Since the Genome project started in 2002, we can easily get the genetic information of many species. Also as the scientific technique developed, we can insert and compose the genome. If we can design a whole genome, then we will be able to make a one and only useful genome. But as today, the compose of the minimum genome made with the essential gene has succeeded, but did not last.

1-2. Object

To design a genome, we have to analyze the pattern of the genome and the distribution of the gene.

1-3. Method and the range of the study

The study was used information of species in streptococcus by patric database ( http://www.patricbrc.org/portal/portal/patric/Home) and SynbUID.
The Data was built by mysql 5.5.27, and a statistical analysis program was used by SAS 9.3.

2. Design

2-1. Prepare

1) Build database

An attribute of Genome name is consisted of ID, Genome_name, COG, Start, End, Strand, and Size.
An attribute of Annotation Table_EG is consisted of ID, locus, and SynbUID. Two entities are paired of Locus_tag 1 by 1.
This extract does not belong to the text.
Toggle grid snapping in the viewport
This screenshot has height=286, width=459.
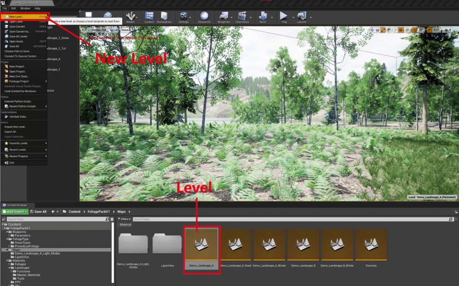[x=400, y=30]
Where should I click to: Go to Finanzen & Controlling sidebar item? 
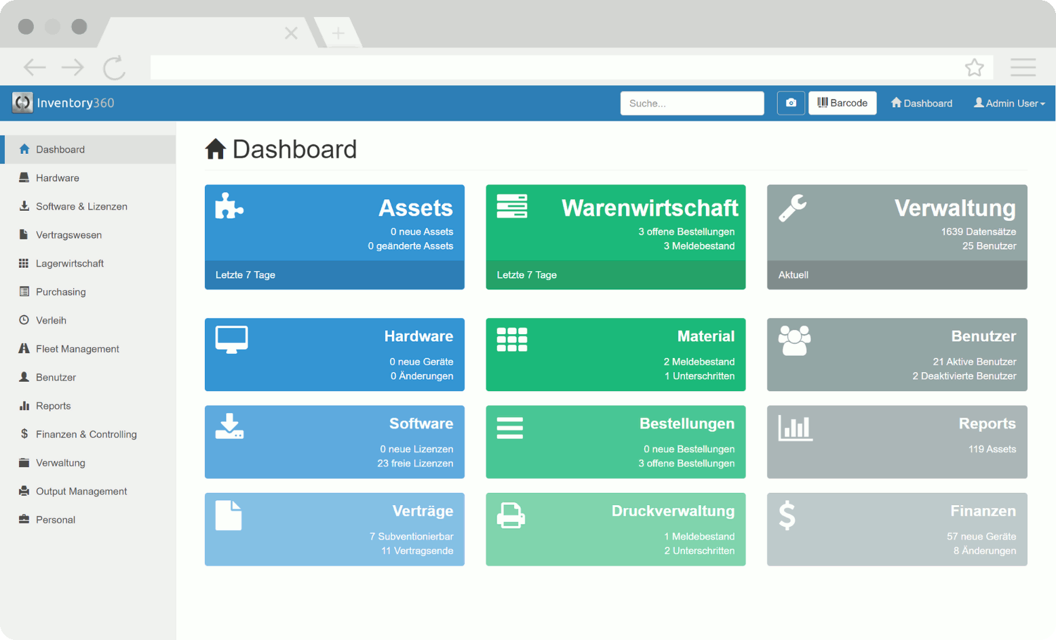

2) Represented sample number

For checking the number of specimen that is representative, we used a simple random sampling method, and assumed that the complete genome is random. We used the significance level (a=0.05) and the limit of error (b=0.1). The total species of streptococcus is 494 species, and between these, 82 species are completed. According to our calculation, when there is 81 species, the result is satisfied. Therefore, as a result, 82 complete species represent the streptococcus.

3) Standard

3-1) Divided the interval of the genome

The number and size of the genome differs between species. To supplement this problem, we divided the genes in a section to show the genome’s size as a proportion. As a result, when we divided the analyzing section less then a hundred, it was hard to see the patterns because the data has been diluted. And when we divided it into more then a hundred pieces, it was not that different from the result that divided it into a hundred pieces. So we decided to divide it into a hundred pieces.

3-2) Identified the starting point

The number one ORF of each gene sequence analysis data is different between every species. Thus we had to make a specific standard to equalize the beginning of the data. We checked the strand pattern of each genome and identified it with the strands.